Ah, OK (mt shows compression on FreeBSD).

You could try tapeinfo (part of the mtx package).  I think you need to have a
tape loaded to make it work.

__Martin


>>>>> On Wed, 14 Feb 2018 14:47:59 +0000, Adam Weremczuk said:
> 
> Hi Martin,
> 
> This is what I'm getting from the command:
> 
> mt -f /dev/nst0 status
> SCSI 2 tape drive:
> File number=0, block number=0, partition=0.
> Tape block size 0 bytes.
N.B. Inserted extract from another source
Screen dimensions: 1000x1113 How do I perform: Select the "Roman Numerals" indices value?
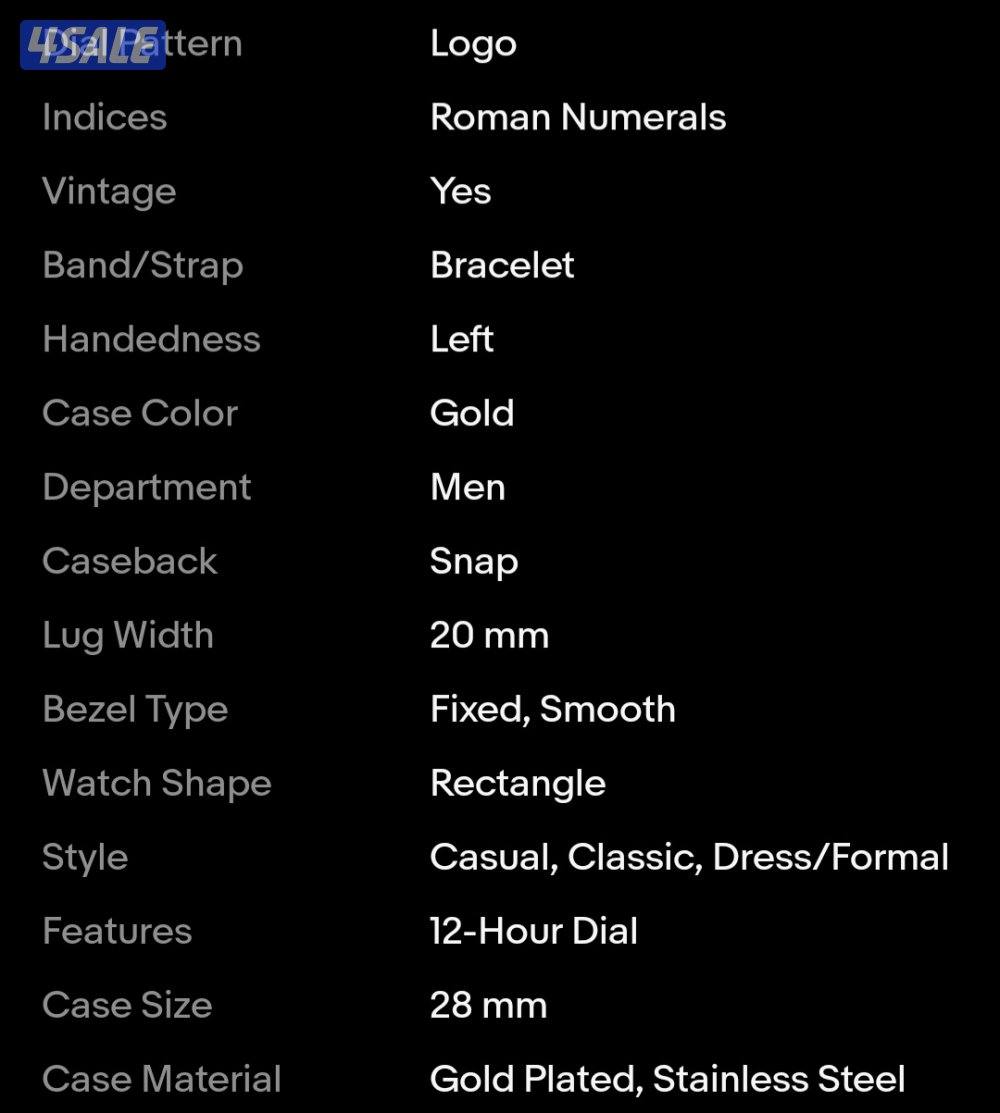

Density code 0x46 (LTO-4).
> Soft error count since last status=0
> General status bits on (41010000):
>   BOT ONLINE IM_REP_EN
> 
> So compression is not mentioned here, just density code which is 
> something different.
> 
> I looked into "mt compression" and "mt datacompression" commands but 
> both don't seem to have a view or status mode.
> 
> Even when executed without a parameter they enable compression:
> 
> https://wiki.zmanda.com/index.php/Hardware_compression
> 
> So I'm reluctant to take the risk with our main backup system which I'm 
> still learning how to use.
> 
> Any ideas?
> 
> Thanks
> Adam
> 
> 
> On 09/02/18 18:32, Martin Simmons wrote:
> > Possibly "mt status" will show whether hardware compression is enabled?
> >
> > If you are getting close to 1.6TB per LTO-4 tape (according to JobBytes) 
> > then
> > I think hardware compression must be enabled.
> >
> > The mt command also allows you to control compression (I'm not sure if you 
> > can
> > change it in the middle of writing to a tape though).